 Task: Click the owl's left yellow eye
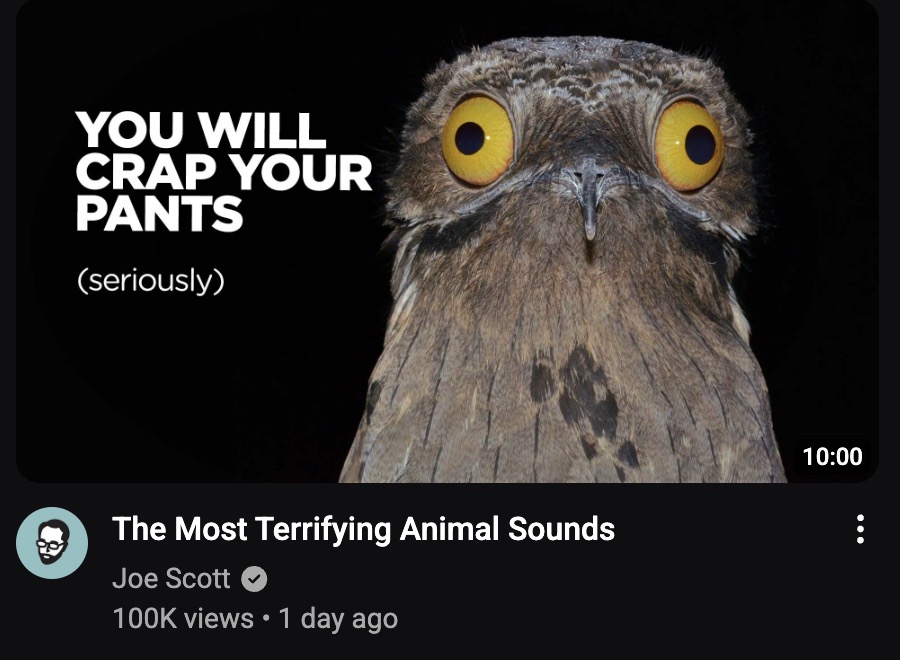[x=478, y=141]
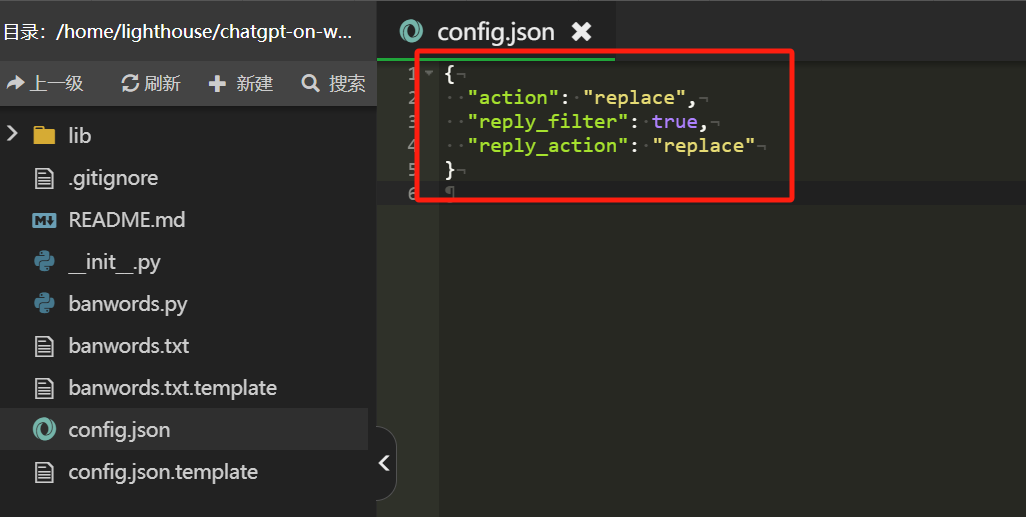Refresh the file list with 刷新
The height and width of the screenshot is (517, 1026).
tap(151, 83)
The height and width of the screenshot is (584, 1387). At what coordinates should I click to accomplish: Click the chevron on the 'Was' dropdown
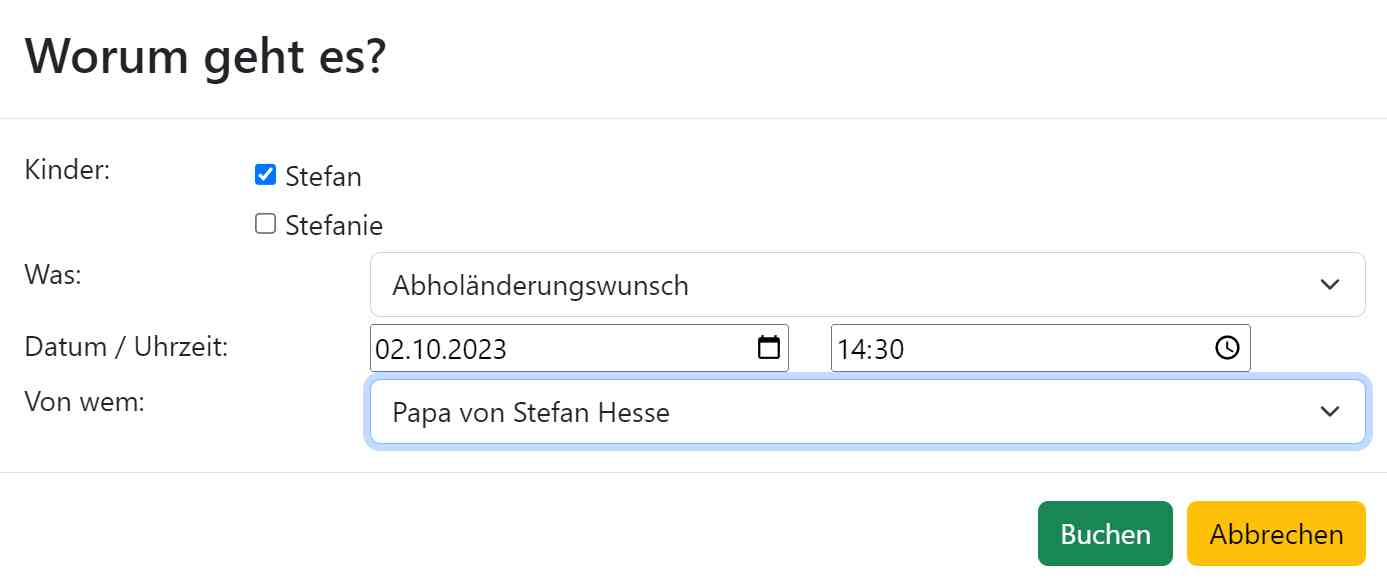[x=1330, y=284]
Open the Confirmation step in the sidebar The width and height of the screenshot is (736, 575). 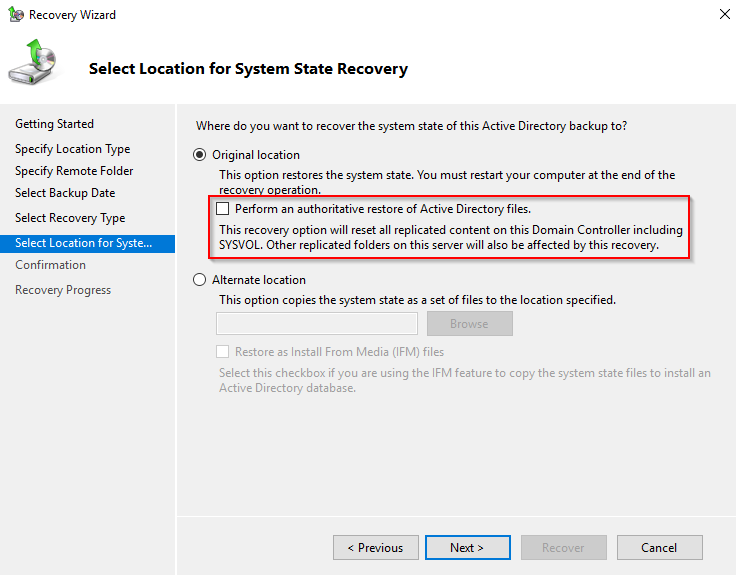tap(50, 265)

◆ ◆ ◆

Pull out every line of the listing above that contains the string "Click". Case counts.

Correct answer -
 Task: Click the owl's left yellow eye
The height and width of the screenshot is (584, 1387). At what coordinates should I click to accomplish: Click the chevron on the 'Was' dropdown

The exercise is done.